Interactive Coupling of GCMs to Predictive Vegetation/Ecosystem Models

The interactive coupling of GCMs to predictive vegetation/ecosystem models, allowing realistic feedback between terrestrial ecosystems and the atmosphere, is an exciting advance in the Earth system approach to global climate modeling. Rob DeConto has been working with Dr. Dave Pollard (Penn State), Dr. Starley Thompson and Jon Bergengren (NCAR), in the application of interactive "climate-vegetation" models to past, present, and future climate scenarios. In one example, model simulations of the very warm, ice-free Cretaceous period (~100 Ma), illustrate the powerful controlling effect of terrestrial ecosystem distributions in the maintenance of continental equability during periods of extreme global warmth.

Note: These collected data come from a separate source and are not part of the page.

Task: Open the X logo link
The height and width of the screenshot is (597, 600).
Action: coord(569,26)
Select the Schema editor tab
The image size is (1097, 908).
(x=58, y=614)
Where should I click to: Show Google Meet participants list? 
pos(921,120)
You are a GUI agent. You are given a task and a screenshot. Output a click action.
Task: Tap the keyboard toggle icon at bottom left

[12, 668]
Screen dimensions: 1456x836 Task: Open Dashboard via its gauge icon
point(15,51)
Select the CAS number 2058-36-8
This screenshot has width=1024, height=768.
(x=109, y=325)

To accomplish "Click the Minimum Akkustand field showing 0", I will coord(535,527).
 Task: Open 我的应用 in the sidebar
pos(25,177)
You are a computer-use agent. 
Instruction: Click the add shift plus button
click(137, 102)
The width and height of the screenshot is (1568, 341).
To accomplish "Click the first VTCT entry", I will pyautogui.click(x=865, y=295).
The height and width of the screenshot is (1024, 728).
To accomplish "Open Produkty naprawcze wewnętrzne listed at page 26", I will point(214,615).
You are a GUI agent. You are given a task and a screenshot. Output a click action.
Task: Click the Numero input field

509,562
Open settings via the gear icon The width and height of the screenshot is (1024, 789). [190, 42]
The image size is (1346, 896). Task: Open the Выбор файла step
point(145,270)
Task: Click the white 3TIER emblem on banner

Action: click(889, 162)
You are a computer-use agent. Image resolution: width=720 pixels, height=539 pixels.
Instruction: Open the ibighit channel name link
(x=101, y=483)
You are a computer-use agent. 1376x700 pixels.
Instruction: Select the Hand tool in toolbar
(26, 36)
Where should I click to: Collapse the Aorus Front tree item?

In the ice-free Cretaceous, high-polar latitude forests dramatically reduced land-surface albedo, especially in the late winter and spring, by masking the high reflectance of snow cover. Surface to atmosphere latent heat flux, net radiation, and atmospheric moisture were increased, initiating annual warming feedbacks associated with high latitude sea surface temperatures via the seasonal thermal inertia of the ocean's mixed layer. Increased atmospheric moisture enhanced the water vapor feedback component of the greenhouse effect and increased the latent heat transport potential of the atmosphere. Sensitivity tests using coupled climate-vegetation models discovered internal climate-vegetation feedbacks (both physical and chemical), triggered by relatively small changes in forcing (e.g., atmospheric CO2, orbital parameters, ocean heat transport, etc.), that could have provided a strong amplifying feedback to climatic change throughout the Mesozoic and Cenozoic.